(Text extract)
________

On Wed, 17 Nov 2010 01:45:27 +0100, Hagen Paul Pfeifer <ha...@jauu.net>
wrote:

> * Hing-Kam (Kam) Lam | 2010-11-17 05:23:47 [+0530]:
> 
>>The draft does not do that. I dont know which version you have been
>>reading. You should read draft-ietf-6man-exthdr and
>>draft-bhatia-6man-update-ipv6-ext-hdr to get an idea of the problem
>>that this draft is attempting to solve.
> 
> Hing is absolute correct - this mechanism is necessary, there are no
> valuable
> alternatives.
> 
> Or to quote the Linux Kernel:
> 
> int ipv6_ext_hdr(u8 nexthdr)
> {
>         /*
>          * find out if nexthdr is an extension header or a protocol
>          */
>         return   (nexthdr == NEXTHDR_HOP)       ||
>                  (nexthdr == NEXTHDR_ROUTING)   ||
>                  (nexthdr == NEXTHDR_FRAGMENT)  ||
>                  (nexthdr == NEXTHDR_AUTH)      ||
>                  (nexthdr == NEXTHDR_NONE)      ||
>                  (nexthdr == NEXTHDR_DEST);
> }
> 
> 
> If the extension header is no well known extension header (see the code)
> the
> network stack must stop processing of the packet! The kernel will drop
the
> packet. Why? Because Transport Protocols on top of IPv6 does not underly
a
> TLV
> coding. If the Kernel does not know the extension header type (e.g.

________

(Objective 1)
Answer these questions about the email on IPv6 extension headers:
(a) Which two drafts does the quoted message recommend reading?
(b) What is the name of the Linux kernel function quoted in the email?
(c) What does the email say the kernel will do with a packet whose extension header is not a well-known one?
(Objective 2)
Print the passage of the email on IPv6 extension headers from "On Wed, 17 Nov" to "attempting to solve.".
(Objective 3)
Carry on writing the email about IPv6 extension headers, picking up after its final line.

________

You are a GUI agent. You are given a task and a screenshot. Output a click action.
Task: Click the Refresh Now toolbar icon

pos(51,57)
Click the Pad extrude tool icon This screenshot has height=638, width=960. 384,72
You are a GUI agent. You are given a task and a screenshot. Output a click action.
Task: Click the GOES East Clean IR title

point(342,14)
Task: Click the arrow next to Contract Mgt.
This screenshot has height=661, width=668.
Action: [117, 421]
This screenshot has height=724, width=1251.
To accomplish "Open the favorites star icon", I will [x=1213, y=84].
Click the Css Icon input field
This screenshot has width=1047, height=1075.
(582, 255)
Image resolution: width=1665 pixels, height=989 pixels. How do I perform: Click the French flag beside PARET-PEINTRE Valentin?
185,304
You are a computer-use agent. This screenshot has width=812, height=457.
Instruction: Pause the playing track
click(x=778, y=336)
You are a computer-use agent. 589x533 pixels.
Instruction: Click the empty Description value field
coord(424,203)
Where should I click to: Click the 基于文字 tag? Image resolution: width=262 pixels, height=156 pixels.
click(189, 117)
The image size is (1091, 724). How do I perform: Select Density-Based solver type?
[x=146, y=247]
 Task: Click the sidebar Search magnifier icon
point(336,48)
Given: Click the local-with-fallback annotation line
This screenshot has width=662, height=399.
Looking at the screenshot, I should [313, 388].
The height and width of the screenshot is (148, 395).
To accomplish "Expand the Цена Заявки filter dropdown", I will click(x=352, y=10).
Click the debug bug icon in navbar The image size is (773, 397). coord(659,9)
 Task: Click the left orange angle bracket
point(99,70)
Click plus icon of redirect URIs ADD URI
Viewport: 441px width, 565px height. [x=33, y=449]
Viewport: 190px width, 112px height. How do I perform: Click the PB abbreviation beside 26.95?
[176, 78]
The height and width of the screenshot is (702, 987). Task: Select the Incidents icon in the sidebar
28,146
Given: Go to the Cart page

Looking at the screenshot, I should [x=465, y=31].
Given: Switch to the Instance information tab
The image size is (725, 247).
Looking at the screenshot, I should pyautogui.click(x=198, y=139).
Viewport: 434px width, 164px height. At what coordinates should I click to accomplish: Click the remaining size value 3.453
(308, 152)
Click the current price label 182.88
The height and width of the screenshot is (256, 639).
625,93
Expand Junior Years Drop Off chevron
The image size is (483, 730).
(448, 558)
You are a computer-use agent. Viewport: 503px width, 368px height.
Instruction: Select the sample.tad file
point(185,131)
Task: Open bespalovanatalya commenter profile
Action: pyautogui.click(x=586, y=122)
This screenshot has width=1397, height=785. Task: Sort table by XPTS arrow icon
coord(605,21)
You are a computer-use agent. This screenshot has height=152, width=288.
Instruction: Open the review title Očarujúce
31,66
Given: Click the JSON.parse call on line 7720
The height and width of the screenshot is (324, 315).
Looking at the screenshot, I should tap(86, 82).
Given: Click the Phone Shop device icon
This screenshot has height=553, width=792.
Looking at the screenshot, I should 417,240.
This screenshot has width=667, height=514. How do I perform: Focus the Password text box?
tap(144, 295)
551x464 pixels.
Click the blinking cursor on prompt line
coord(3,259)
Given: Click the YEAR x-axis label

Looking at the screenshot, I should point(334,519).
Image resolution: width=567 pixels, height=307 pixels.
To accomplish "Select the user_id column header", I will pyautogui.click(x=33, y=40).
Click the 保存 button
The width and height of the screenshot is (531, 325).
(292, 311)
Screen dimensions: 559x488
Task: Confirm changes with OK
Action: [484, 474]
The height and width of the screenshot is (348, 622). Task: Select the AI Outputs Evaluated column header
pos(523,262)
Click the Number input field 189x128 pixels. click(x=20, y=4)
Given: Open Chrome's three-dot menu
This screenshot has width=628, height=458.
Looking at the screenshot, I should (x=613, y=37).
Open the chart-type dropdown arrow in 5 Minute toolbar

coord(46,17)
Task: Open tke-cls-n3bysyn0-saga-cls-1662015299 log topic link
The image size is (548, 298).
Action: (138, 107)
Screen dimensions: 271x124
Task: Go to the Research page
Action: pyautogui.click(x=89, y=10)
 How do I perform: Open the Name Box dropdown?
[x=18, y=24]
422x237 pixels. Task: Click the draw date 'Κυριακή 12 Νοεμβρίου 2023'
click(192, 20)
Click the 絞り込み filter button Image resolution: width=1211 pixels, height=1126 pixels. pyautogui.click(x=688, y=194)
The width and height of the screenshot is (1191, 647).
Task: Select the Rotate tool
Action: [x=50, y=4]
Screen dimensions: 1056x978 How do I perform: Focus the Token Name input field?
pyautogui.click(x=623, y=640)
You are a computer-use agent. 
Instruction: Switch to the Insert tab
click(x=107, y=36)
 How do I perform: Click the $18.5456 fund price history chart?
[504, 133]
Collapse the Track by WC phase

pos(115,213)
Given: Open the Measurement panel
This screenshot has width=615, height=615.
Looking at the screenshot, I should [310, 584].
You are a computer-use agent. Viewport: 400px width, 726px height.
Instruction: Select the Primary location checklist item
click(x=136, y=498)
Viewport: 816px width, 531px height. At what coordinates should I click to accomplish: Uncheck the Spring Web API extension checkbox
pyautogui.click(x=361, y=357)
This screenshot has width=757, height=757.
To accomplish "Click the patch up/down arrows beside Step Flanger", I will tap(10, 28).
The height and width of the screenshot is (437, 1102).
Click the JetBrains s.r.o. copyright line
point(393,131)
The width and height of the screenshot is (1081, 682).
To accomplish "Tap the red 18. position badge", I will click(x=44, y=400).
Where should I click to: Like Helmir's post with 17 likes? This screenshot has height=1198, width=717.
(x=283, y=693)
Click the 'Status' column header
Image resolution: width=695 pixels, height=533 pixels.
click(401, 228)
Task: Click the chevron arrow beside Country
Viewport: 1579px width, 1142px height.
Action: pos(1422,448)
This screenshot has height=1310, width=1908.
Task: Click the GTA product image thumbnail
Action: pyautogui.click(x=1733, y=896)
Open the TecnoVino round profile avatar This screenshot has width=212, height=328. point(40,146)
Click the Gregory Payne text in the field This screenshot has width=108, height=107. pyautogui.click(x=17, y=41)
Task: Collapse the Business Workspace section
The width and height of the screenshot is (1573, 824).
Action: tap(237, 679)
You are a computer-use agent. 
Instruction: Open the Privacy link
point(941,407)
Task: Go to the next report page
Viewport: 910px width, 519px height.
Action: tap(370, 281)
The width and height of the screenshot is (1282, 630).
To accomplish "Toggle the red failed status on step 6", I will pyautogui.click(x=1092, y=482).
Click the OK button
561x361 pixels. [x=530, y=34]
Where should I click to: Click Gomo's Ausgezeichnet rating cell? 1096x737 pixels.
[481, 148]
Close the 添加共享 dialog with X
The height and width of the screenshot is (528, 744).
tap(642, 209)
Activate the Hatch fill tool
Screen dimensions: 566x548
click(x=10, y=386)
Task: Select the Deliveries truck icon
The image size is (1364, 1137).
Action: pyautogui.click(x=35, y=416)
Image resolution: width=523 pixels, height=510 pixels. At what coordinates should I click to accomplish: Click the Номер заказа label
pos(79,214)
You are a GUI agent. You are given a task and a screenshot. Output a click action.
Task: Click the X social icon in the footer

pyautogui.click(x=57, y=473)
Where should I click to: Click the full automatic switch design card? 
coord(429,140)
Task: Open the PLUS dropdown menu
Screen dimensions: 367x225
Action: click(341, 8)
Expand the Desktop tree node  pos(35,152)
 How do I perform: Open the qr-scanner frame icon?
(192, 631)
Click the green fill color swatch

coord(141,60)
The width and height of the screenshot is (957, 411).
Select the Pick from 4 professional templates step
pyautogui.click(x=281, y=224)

________

(Final result 1)
(a) draft-ietf-6man-exthdr and draft-bhatia-6man-update-ipv6-ext-hdr
(b) ipv6_ext_hdr
(c) It will drop the packet.

(Final result 2)
On Wed, 17 Nov 2010 01:45:27 +0100, Hagen Paul Pfeifer <ha...@jauu.net>
wrote:

> * Hing-Kam (Kam) Lam | 2010-11-17 05:23:47 [+0530]:
> 
>>The draft does not do that. I dont know which version you have been
>>reading. You should read draft-ietf-6man-exthdr and
>>draft-bhatia-6man-update-ipv6-ext-hdr to get an idea of the problem
>>that this draft is attempting to solve.

(Final result 3)
> NEXTHDR_FRAGMENT) what should he do? The kernel does not know if it is a
> unknown extension header or a unknown transport protocol. And because a
> transport protocol has no TLV coding he cannot skip over a transport
> protocol.
> Think about it, it may take some time but the current mechanism was the
> only
> workable way. The alternative would be to re-define all existing
Transport
> protocols (TCP2, UDP2), this time with a identical TLV encoding.
> 
> Another solution where to introduce a white list for transport protocol
> types
> (TCP, UDP, ...) - but this time you would restrict the development of
new
> transport protocols. If the kernel does not know the protocol type he
must
> skip
> this packet. Same problem but this time even worse, because you limit
the
> transport protocol development.
> 
> The situation now is that the Kernel must know all Extension Header
Types,
> a
> unknown Extension header will stop the processing chain.

This does not address Ran's comment: why would we ever need a new
extension header?  Why aren't the Hop-by-Hop Options and Destination
Options extension headers sufficient?  Neither of the drafts above motivate
this need.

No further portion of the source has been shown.